Assignment: Transcribe all data verbatim. Skip the pictures.

Data for this exercise:

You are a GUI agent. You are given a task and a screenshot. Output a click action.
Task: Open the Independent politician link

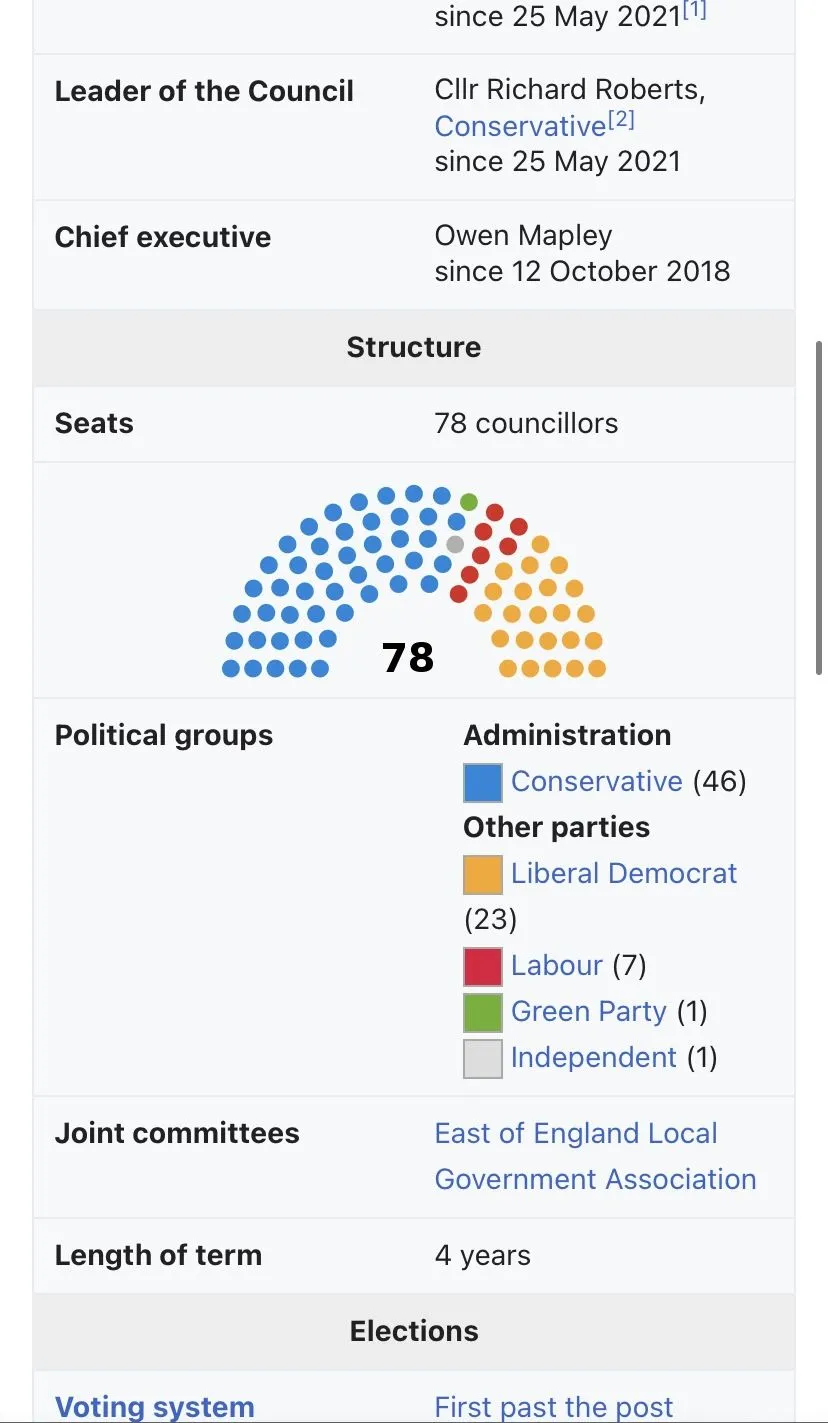pyautogui.click(x=593, y=1057)
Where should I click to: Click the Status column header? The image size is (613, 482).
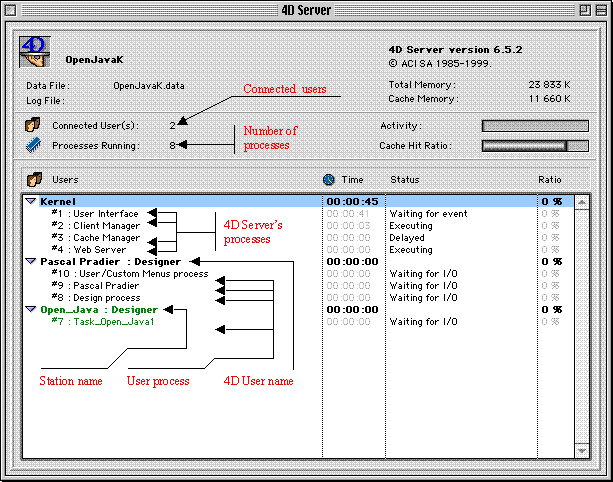tap(404, 180)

Worked solution:
You are a GUI agent. You are given a task and a screenshot. Output a click action.
Task: Open the Independent politician link

pyautogui.click(x=593, y=1057)
Where should I click to: Click the Status column header? The image size is (613, 482).
tap(404, 180)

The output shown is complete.